Agroécologie 5 min

La relation quadripartite entre légumineuses, bactéries fixatrices d’azote, pucerons et leurs symbiotes facultatifs disséquée pour la première fois

Il existe de nombreux travaux de recherche sur la relation entre les pucerons et leurs symbiotes facultatifs (SF), entre les pucerons et les légumineuses, ou encore entre les légumineuses et leurs bactéries symbiotiques fixatrices d’azote (BS). A l’inverse, l’interaction quadripartite pucerons-SF/légumineuse-BS est encore mal connue. Des chercheurs INRAE ont analysé l’impact de la nutrition azotée de la légumineuse modèle Medicago Truncatula sur son interaction avec le puceron du pois Acyrthosiphon pisum, porteur ou non de SF.

Publié le 20 septembre 2021

illustration La relation quadripartite entre légumineuses, bactéries fixatrices d’azote, pucerons et leurs symbiotes facultatifs disséquée pour la première fois
© INRAE, Bernard CHAUBET

Le puceron, ravageur des cultures de légumineuses

Les légumineuses sont la deuxième famille de plantes cultivées après les céréales. La majorité de ces végétaux présente une particularité connue de longue date, la capacité à fixer le diazote de l’air grâce à une symbiose avec des bactéries du sol. Ces bactéries symbiotiques du genre Rhizobium sont abritées au sein de structures particulières des racines de leur hôte, les nodules, où elles réduisent le diazote atmosphérique en ammonium, assimilable par la plante. Cette symbiose limite l’utilisation d’engrais azotés et participe à une fertilisation naturelle des sols, conduisant à une agriculture plus durable.

» **Matériel d'étude**
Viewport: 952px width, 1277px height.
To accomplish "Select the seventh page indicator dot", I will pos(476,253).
==
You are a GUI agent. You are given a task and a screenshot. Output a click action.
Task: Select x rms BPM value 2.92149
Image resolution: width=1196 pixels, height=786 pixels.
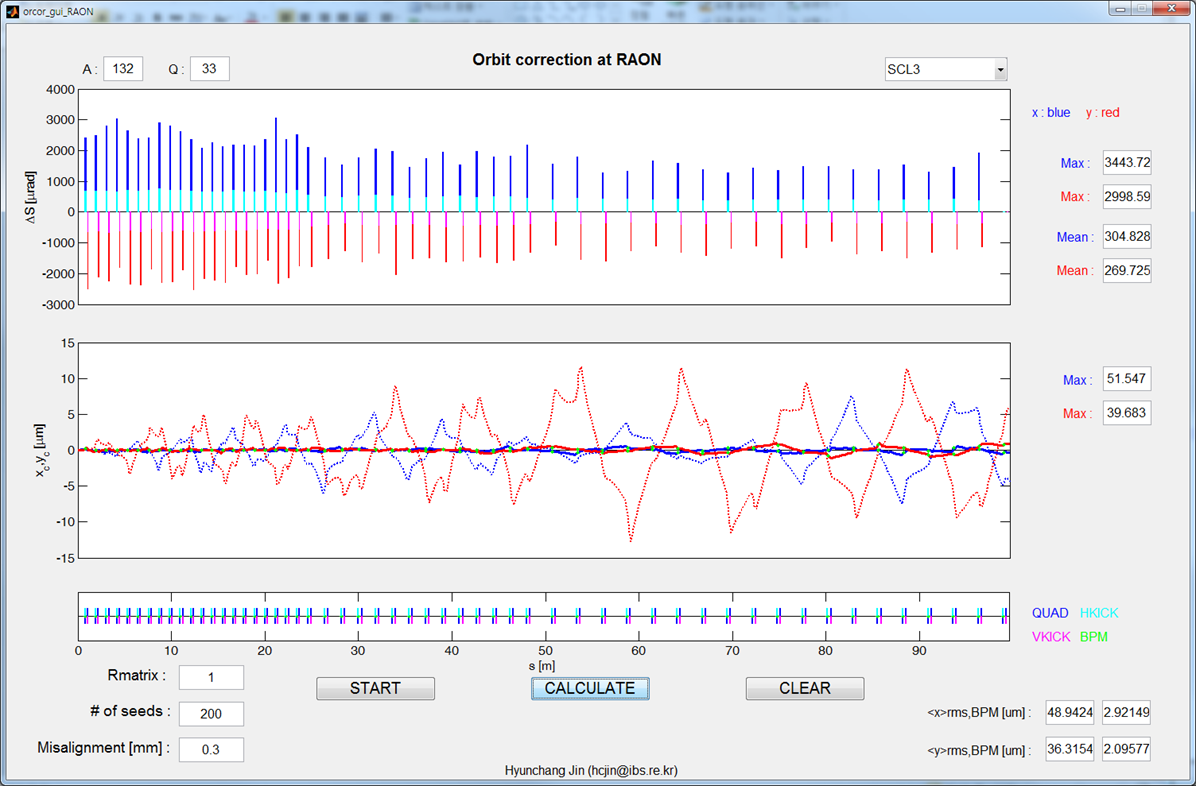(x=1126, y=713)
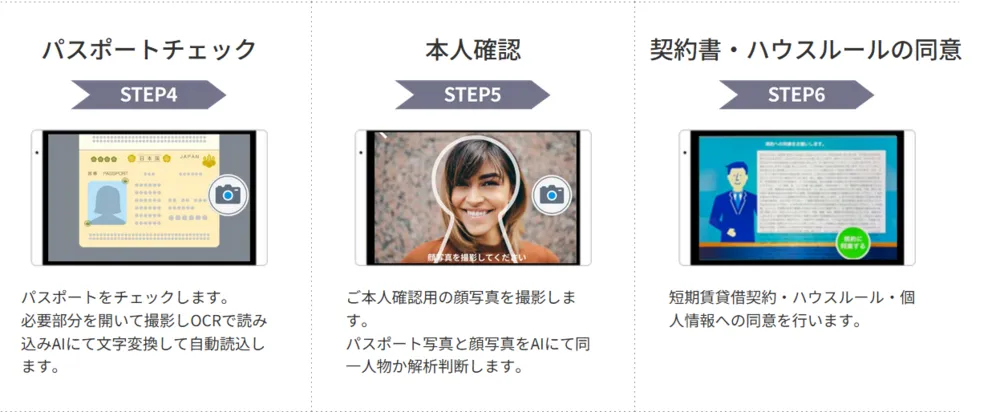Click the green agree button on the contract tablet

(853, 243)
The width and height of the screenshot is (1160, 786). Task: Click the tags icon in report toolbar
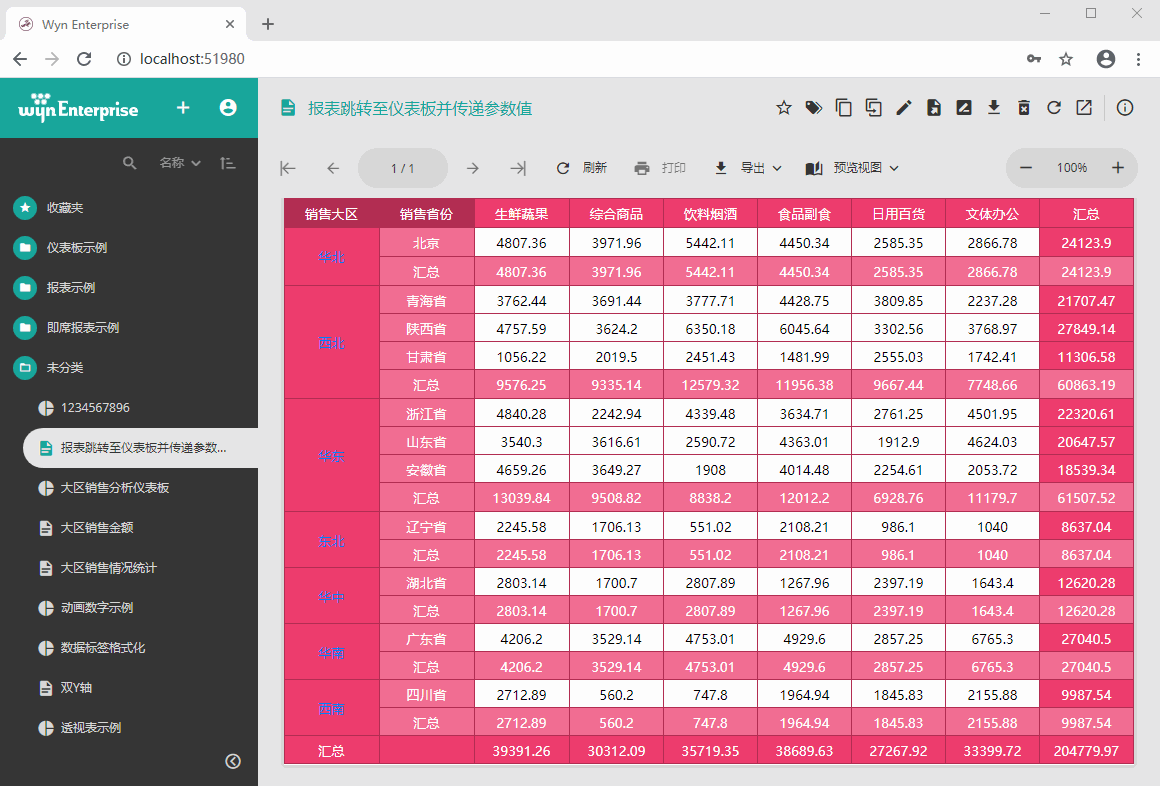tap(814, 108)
--
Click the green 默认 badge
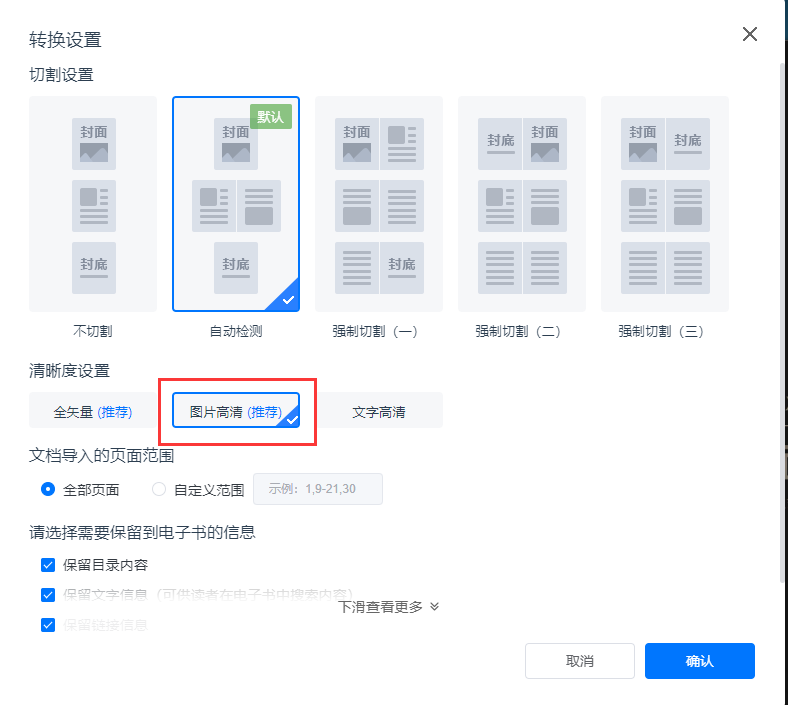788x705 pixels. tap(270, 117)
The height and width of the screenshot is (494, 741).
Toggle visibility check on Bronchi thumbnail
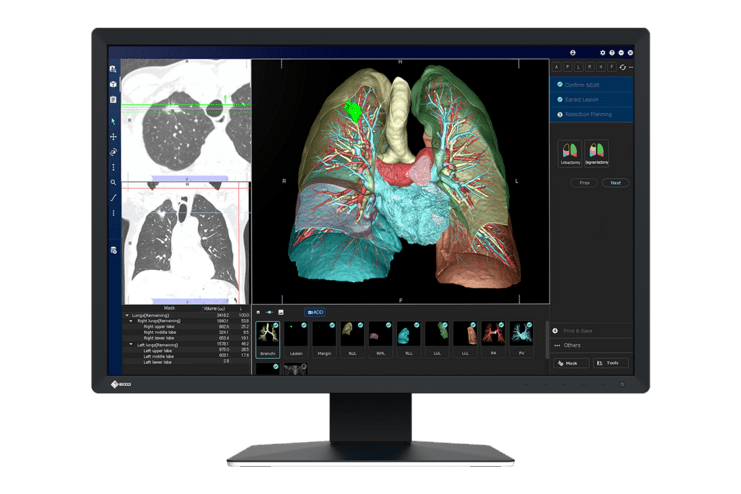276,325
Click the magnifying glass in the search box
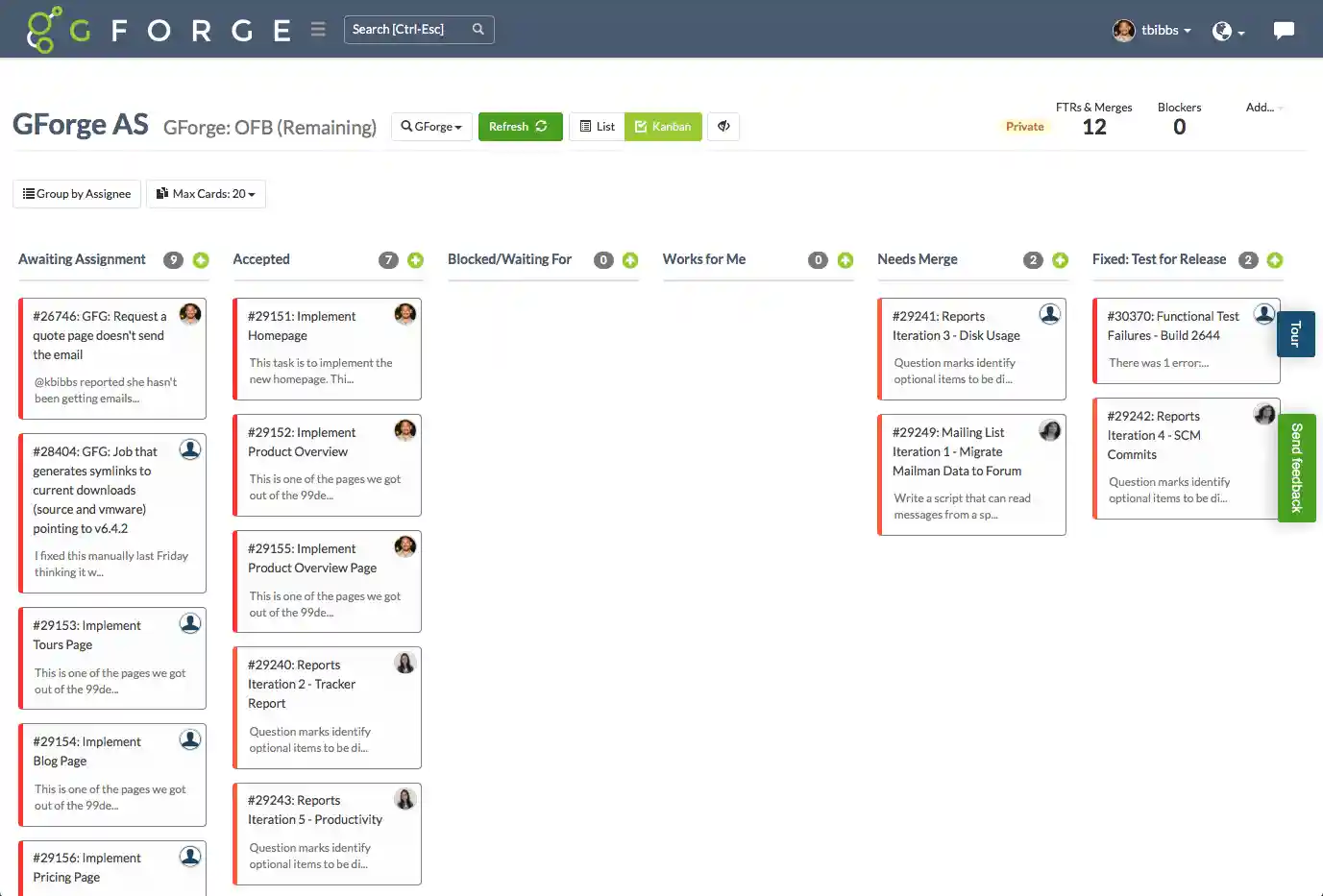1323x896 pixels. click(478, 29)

» **Consigne A**
Recopiez fidèlement le passage de l'extrait sur les légumineuses et les pucerons qui commence par « Agroécologie 5 min » et se poursuit jusqu'à « ou non de SF. ».
» **Consigne B**
D'après l'extrait sur les légumineuses et les pucerons, comment s'appellent les structures des racines où sont abritées les bactéries du genre Rhizobium ?

» **Résultat attendu A**
Agroécologie 5 min

La relation quadripartite entre légumineuses, bactéries fixatrices d’azote, pucerons et leurs symbiotes facultatifs disséquée pour la première fois

Il existe de nombreux travaux de recherche sur la relation entre les pucerons et leurs symbiotes facultatifs (SF), entre les pucerons et les légumineuses, ou encore entre les légumineuses et leurs bactéries symbiotiques fixatrices d’azote (BS). A l’inverse, l’interaction quadripartite pucerons-SF/légumineuse-BS est encore mal connue. Des chercheurs INRAE ont analysé l’impact de la nutrition azotée de la légumineuse modèle Medicago Truncatula sur son interaction avec le puceron du pois Acyrthosiphon pisum, porteur ou non de SF.

» **Résultat attendu B**
Les nodules.